Would this hardware bonanza mean that the developers would be able to quickly accomplish their task? Not at all. In fact, the developers would hardly know where to begin to accomplish this task. After doing the easiest part (something that rejects manuscripts having many grammatical or spelling errors), the developers would be stuck. They would know that the work ahead of them would be almost like constructing the Great Pyramid of Cheops. First they would have to construct one layer of functionality that would be hard to create. Then they would have to build upon that layer another layer of functionality that would be even harder. Then there would be several other layers of functionality that would need to be built – each building upon the previous layer, and each layer far harder to create than the previous layer. That is how things works when you are accomplishing a difficult software task. All of this would take tons of time and manual labor. Having unlimited memory and super-fast hardware would help very little. As the developers reached the top of this pyramid, they would find themselves with insanely hard tasks to accomplish, even given all the previous layers that had been built.

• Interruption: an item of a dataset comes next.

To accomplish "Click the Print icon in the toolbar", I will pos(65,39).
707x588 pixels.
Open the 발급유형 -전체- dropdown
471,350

The following visual illustrates the difficulty of achieving a technological singularity in which machine intelligence exceeds that of human intelligence. For the singularity to happen, each pyramid must be built. But each pyramid is incredibly hard to build, mainly because of monumental software requirements. The bottom layer of each pyramid is hard to build; the second layer is much harder; and the third layer is incredibly hard to build. By the time you get up to the fourth and fifth layers, you have tasks that seems to require many decades or centuries to accomplish.

technological singularity


Now some may say that things will get a lot faster, because computers will start generating software themselves. It is true that there are computer programs called code generators capable of creating other computer programs (I've written several such tools myself). But as a general rule code generators aren't good for doing really hard programming. Code generators tend to be good only for doing fairly easy programming that requires lots of repetitive grunt work (something like making various input forms after reading a database schema). Really hard programming requires a level of insight, imagination, and creativity that is almost impossible for a computer program to produce. If we ever produce artificial intelligence rivaling a human intelligence, then there will be a huge blossom of computers that create code for other computers. But it's hard to see how automatic code generation will help us very much in getting to such a level in the first place.

There was a lot of interest several years back about using genetic algorithms to get computers programs to generate software. Not much has come from such an approach. Genetic algorithms have not proved to be a very fruitful way to squeeze creativity out of a computer.

Will quantum computers help this “slow software progress” problem? Absolutely not. Quantum computers would just be lightning-fast hardware. To achieve a technological singularity, there would still be an ocean of software work to be done, even if you have infinitely fast computers. 

Will we be able to overcome this difficult by scanning the human brain and somehow figuring out how the software in our brain works, using that to create software for our machines? That's the longest of long shots. No one really has any clear idea of how thoughts or knowledge or rules are represented in the brain, and there is no reason to think we will be able to unravel that mystery in this century. 

To summarize, hardware is getting faster and faster, but software is still stumbling along pretty much as it has for the past few decades, without any dramatic change. To get to a singularity, you need for both hardware and software to make a kind of million mile journey. Hardware may well be able to make such a journey within a few decades. But I see little hope that software will be able to make such a journey within this century.

If we ever get to the point where most software is developed in a fundamentally different way – some way vastly more productive than typing code line by line – then we may be able to say that we're a few decades away from a technological singularity.